Texto fornecido
O Governo contabilizou mais 220 milhões de euros de prejuízos provocados pelos incêndios na região Centro, tendo em conta os fogos que deflagraram nos últimos meses, pelo que pediu a Bruxelas uma atualização do acionamento do Fundo Europeu de Solidariedade.

Em resposta a questões colocadas pela Lusa, fonte do Ministério do Planeamento e das Infraestruturas (MPI) explicou que o pedido de atualização se baseia no facto de "os incêndios florestais terem continuado a devastar o território nacional, em especial a região Centro, nos meses que se seguiram" aos incêndios de Pedrógão Grande e Góis, ocorridos em junho, estimando o Governo que a área ardida "tenha triplicado".

O ministro Pedro Marques, acrescentou a mesma fonte, enviou esta semana uma carta à Comissão Europeia a solicitar uma atualização do pedido enviado a 17 de julho, relativo aos sete municípios afetados por grandes fogos no mês anterior: Pedrógão Grande, Figueiró dos Vinhos, Castanheira de Pera, Penela, Pampilhosa, Góis e Sertã.

Com esta atualização, outros municípios, ainda não divulgados, vão poder dispor deste apoio.

Na carta, o ministro do Planeamento e das Infraestruturas estima que aos prejuízos inicialmente reportados [496 milhões de euros, sendo 193 de prejuízos diretos e 303 para medidas de prevenção e relançamento da economia] haja agora a acrescentar cerca de 220 milhões de euros, estimativa provisória", lê-se na resposta.

O total de prejuízos ascende, assim, a pelo menos 716 milhões de euros.

A lista final de municípios a incluir na candidatura, "assim como o detalhe dos prejuízos", dependem da avaliação que “ainda decorre no terreno e que está a ser realizada por vários departamentos governamentais", explicou a fonte.

Sobre o exercício
Prossiga a notícia sobre os prejuízos dos incêndios na região Centro a partir da última frase apresentada.

Itens do conjunto de dados
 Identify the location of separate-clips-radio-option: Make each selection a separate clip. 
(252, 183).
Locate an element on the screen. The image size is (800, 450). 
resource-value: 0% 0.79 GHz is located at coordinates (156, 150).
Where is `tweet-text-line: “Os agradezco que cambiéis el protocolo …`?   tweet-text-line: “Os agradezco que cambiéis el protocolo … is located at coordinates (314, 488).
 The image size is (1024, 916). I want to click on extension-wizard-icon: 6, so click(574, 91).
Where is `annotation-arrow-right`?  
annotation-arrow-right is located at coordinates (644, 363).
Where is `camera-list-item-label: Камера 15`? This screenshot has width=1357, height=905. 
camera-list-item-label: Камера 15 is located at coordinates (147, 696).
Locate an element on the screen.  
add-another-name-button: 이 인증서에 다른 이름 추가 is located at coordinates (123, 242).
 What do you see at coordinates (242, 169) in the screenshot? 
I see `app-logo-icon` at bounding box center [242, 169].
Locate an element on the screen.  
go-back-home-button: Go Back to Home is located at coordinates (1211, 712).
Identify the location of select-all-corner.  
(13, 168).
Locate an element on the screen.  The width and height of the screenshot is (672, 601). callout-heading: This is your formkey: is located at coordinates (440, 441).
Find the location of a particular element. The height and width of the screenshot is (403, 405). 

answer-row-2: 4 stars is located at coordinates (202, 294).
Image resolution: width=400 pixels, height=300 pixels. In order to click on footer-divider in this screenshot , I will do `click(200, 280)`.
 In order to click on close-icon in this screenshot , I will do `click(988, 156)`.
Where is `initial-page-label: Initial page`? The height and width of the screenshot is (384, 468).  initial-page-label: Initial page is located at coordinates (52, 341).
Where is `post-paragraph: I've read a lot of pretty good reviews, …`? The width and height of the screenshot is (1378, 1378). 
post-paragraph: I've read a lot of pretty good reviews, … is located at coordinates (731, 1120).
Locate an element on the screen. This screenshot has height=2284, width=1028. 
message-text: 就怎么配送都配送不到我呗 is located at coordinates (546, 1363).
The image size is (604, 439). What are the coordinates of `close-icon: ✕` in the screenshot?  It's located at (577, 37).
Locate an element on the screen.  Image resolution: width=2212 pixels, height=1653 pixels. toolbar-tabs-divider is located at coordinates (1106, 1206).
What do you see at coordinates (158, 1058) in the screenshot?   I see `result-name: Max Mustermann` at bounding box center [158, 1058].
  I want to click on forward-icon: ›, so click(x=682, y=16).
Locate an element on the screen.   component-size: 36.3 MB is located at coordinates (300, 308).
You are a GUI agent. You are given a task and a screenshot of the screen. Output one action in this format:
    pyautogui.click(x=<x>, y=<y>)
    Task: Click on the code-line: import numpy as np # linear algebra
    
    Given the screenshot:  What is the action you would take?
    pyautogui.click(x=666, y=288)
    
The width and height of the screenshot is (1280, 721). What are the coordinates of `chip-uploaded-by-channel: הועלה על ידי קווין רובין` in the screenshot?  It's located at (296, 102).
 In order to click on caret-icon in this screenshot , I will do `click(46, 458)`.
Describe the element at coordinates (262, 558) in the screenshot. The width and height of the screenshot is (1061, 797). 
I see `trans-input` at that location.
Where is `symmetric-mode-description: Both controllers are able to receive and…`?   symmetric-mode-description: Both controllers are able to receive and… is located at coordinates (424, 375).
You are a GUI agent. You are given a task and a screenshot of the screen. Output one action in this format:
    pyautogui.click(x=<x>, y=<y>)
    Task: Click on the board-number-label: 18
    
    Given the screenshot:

Resposta abaixo
Mal esse levantamento esteja concluído, será remetido pelo Governo à Comissão Europeia", acrescentou.

No final da reunião de hoje do Conselho de Ministros, na qual foi aprovada uma resolução a alargar a mais 20 concelhos o recurso a outro fundo – o Fundo de Emergência Nacional -, o ministro Adjunto, Eduardo Cabrita, revelou que Portugal apresentou uma alteração na sua candidatura em Bruxelas ao Fundo Europeu de Solidariedade, "alargando toda a região Centro à candidatura".

Eduardo Cabrita remeteu mais explicações para o Ministério do Planeamento e Infraestruturas, tutelado por Pedro Marques.

Relativamente ao Fundo de Emergência Municipal, o ministro Adjunto ressalvou que a decisão desta quinta-feira "complementa" as resoluções do Conselho de Ministros de 12 de julho, abarcando então os municípios em torno de Pedrógão Grande e estipula como critério a verificação de uma "área ardida igual ou superior a 4.500 hectares ou 10% da área do concelho".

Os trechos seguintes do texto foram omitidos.